Right now I'm liking Tyan - They specialize in expensive no-frills server 'boards but I've yet to have a problem with one. Alas they are mostly unsuitable for desktop systems tho' (PCIe x16 positioning is shockingly bad on the last one I installed; You wouldn't be able put a full-length PCIe x16 graphics card in as it would collide with one of the heat sinks!  :Laughing:  To be fair, it's probably intended for some ludicrous RAID or 10GigE card  :Laughing: )

----------

## Odysseus

Trying not to hijack this thread, but Tyan has always had an outstanding reputation for making expensive conservative server boards, as you said, not really for the desktop or for workstations. Also in that category would be Supermicro, which is another outstanding though conservative server board maker but with hardly any presence on the desktop. I guess I got lucky and haven't owned an Asus during this "bad" stretch. I read where many companies had boards that were failing due to faulty caps but I was lucky and was never affected.
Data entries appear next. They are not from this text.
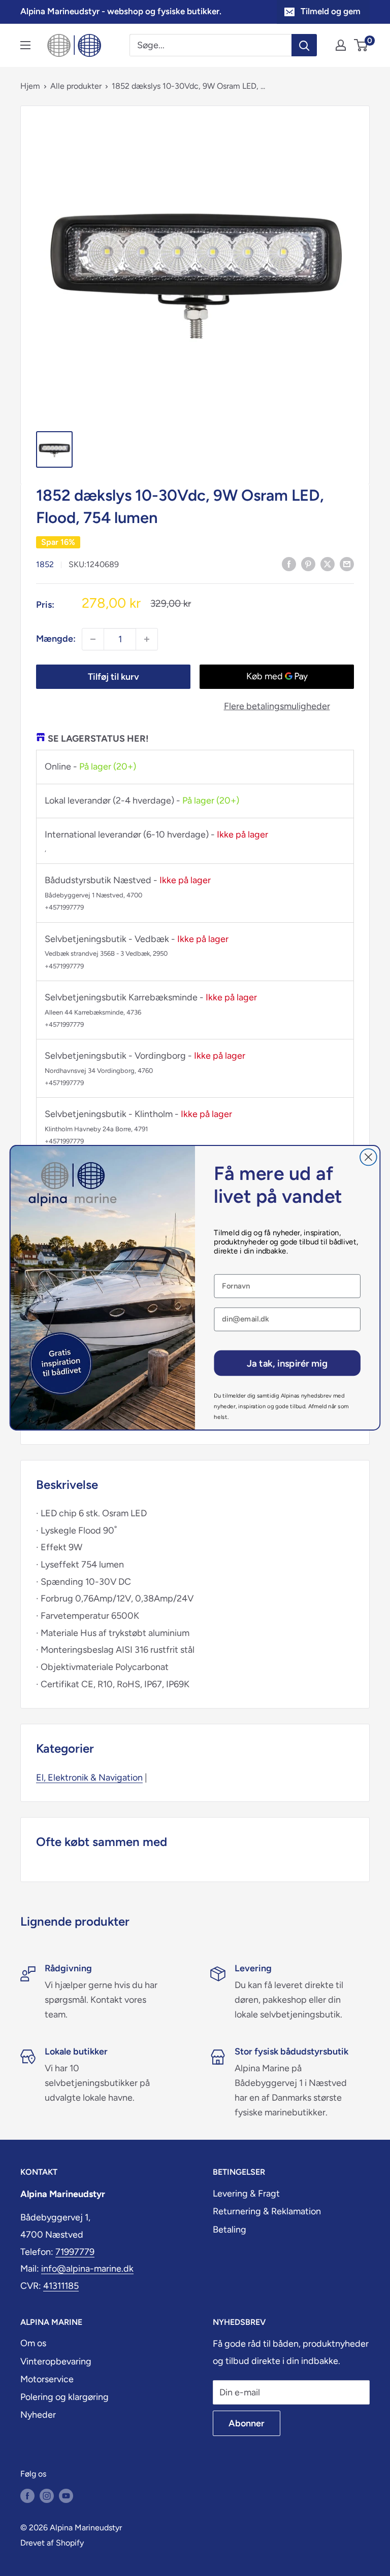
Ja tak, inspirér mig (287, 1363)
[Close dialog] (368, 1157)
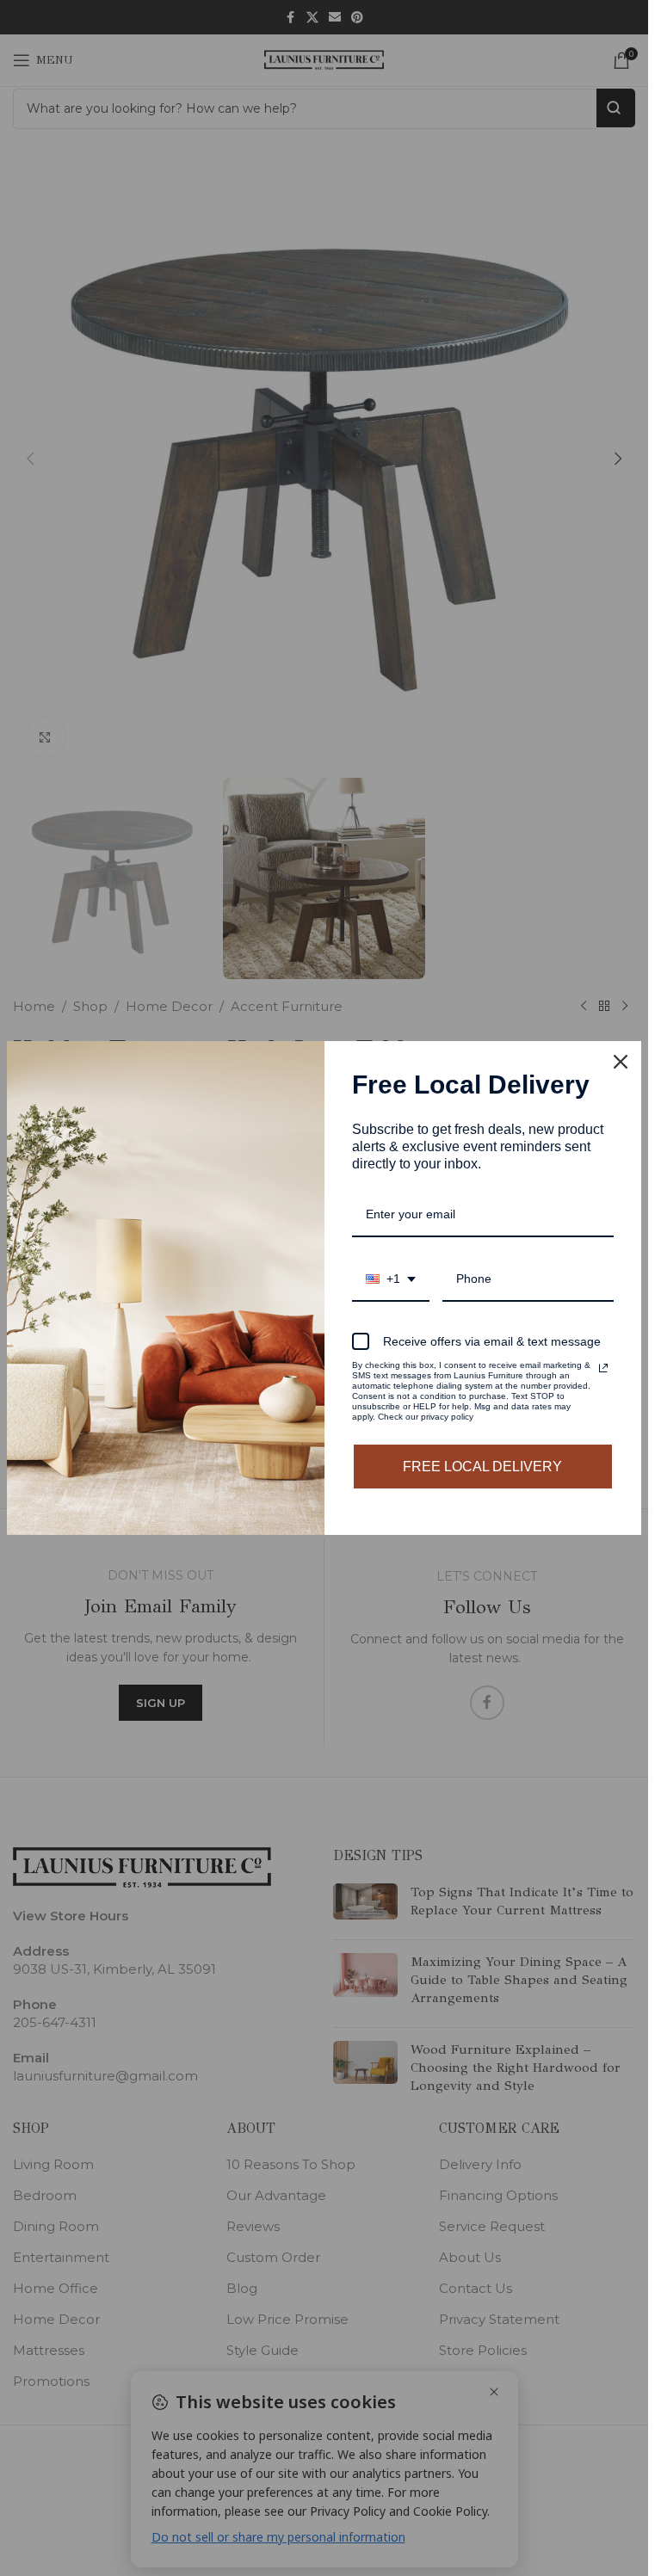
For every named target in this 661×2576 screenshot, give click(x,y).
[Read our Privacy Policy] (603, 1368)
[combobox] (390, 1280)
It could be because I held on to my old rig for so many years as I felt no need to upgrade. My old machine was based upon an Asus Tusl-2 motherboard. I ran an unlocked engineering sample Pentium III 1.4ghz overclocked to 2.3ghz in a vapo-chill case. The CPU stayed at a consistent -35C. It ran circles around most P-IVs with nearly double the clock-speed. 

It had 3 major problems however, it was limited to only 512megs of RAM, had AGP not PCIE, and it sounded like a huge deep freezer in my bedroom 24-7. When I got married, the first thing  my wife made me do was dump it. Which was a shame as it served me well and deserved a better fate.

OK hijacking over! lol

Ciao

----------

## salahx

Actually, it might be one other thing. There's a kernel option, PM_DEBUG, and a sysfs file 

/sys/power/pm_trace , that, when enable, corrupts the clock as a side-effect (see Documentation/power/s2ram.txt for the details on this). It could be this process is cause the CMOS checksum to fail and erase itself.

----------

## rawbeefman

Hey, did you ever figure this one out?  I have a shuttle too.  I am using it as a server, and I get the same issue everytime I reboot.  I have to go down and manually push the f1 key to continue at bios.  It is really frustrating.

----------